3. L'organisation des filières agroalimentaires
Face aux objectifs de sécurité et d'information, un problème crucial est celui de la crédibilité de l'information (sur l'étiquette, dans les documents accompagnant les produits...). Ce problème rejoint celui de l'hygiène, de la sécurité et de la fiabilité des produits ou de leurs méthodes de production. Compte tenu des évolutions d'une réglementation européenne de plus en plus précise et stricte, fournir des garanties et, éventuellement, des preuves, est devenu une obligation permanente.
Crédibilité de l'information et sécurité des produits obligent les producteurs agricoles, les industriels et les distributeurs à revoir leurs systèmes d'échange des produits, des informations et des connaissances technologiques. Se diffusent alors dans l'agroalimentaire des systèmes de maîtrise de la qualité auparavant plutôt à l'œuvre dans des industries à hauts risques (chimie, aéronautique, armement...) ou extrêmement concurrentielles (automobile...). Émergent également des innovations organisationnelles permettant des coordinations plus efficaces tout au long de la chaîne alimentaire.
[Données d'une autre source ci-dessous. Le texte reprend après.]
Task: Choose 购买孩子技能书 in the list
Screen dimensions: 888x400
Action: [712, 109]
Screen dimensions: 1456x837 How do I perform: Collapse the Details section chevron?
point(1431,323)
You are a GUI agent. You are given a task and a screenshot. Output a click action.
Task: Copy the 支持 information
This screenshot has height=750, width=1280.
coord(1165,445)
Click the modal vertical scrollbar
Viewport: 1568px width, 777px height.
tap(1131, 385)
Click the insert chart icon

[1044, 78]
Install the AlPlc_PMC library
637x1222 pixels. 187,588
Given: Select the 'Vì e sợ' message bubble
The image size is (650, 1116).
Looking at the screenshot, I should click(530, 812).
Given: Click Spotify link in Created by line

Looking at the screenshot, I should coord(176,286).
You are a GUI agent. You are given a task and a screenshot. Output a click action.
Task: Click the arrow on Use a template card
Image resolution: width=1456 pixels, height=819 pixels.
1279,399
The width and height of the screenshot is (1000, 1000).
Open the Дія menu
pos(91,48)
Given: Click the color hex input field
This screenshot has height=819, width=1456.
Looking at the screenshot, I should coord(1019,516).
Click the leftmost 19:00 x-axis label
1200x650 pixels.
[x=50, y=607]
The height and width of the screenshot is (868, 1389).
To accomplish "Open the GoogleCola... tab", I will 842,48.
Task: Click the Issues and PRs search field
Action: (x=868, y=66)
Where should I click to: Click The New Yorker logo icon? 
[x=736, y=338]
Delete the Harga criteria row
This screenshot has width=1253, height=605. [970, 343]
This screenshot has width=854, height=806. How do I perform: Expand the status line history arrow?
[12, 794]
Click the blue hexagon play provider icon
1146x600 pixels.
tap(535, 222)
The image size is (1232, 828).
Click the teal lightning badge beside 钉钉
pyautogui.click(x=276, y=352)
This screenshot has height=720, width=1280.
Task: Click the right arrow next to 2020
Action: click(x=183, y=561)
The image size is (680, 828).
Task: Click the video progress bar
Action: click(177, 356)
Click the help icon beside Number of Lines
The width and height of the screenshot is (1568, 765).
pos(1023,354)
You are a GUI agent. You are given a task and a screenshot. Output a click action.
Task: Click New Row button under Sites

• L'expansion de la certification et de la normalisation
Dès le début des années 1990, dans tous les secteurs agroalimentaires, les industriels commencent à mettre en place de nouvelles méthodes de gestion de la qualité pour s'assurer que leurs marques « tiennent leurs promesses » et justifient leur réputation. Le but est d'aboutir au « zéro défaut ». On parle de « maîtrise de la qualité totale » (Total Quality Control). Ce type de gestion de la marque se caractérise par deux changements radicaux. Le premier est celui d'une « maîtrise de la qualité totale » à tous les stades de fabrication et de commercialisation d'une filière. Le second concerne le contrôle qui ne repose plus uniquement sur la vérification directe du produit mais aussi sur la garantie que le fournisseur a la capacité de respecter ses engagements (grâce à sa compétence, à la qualité de ses équipements, etc.).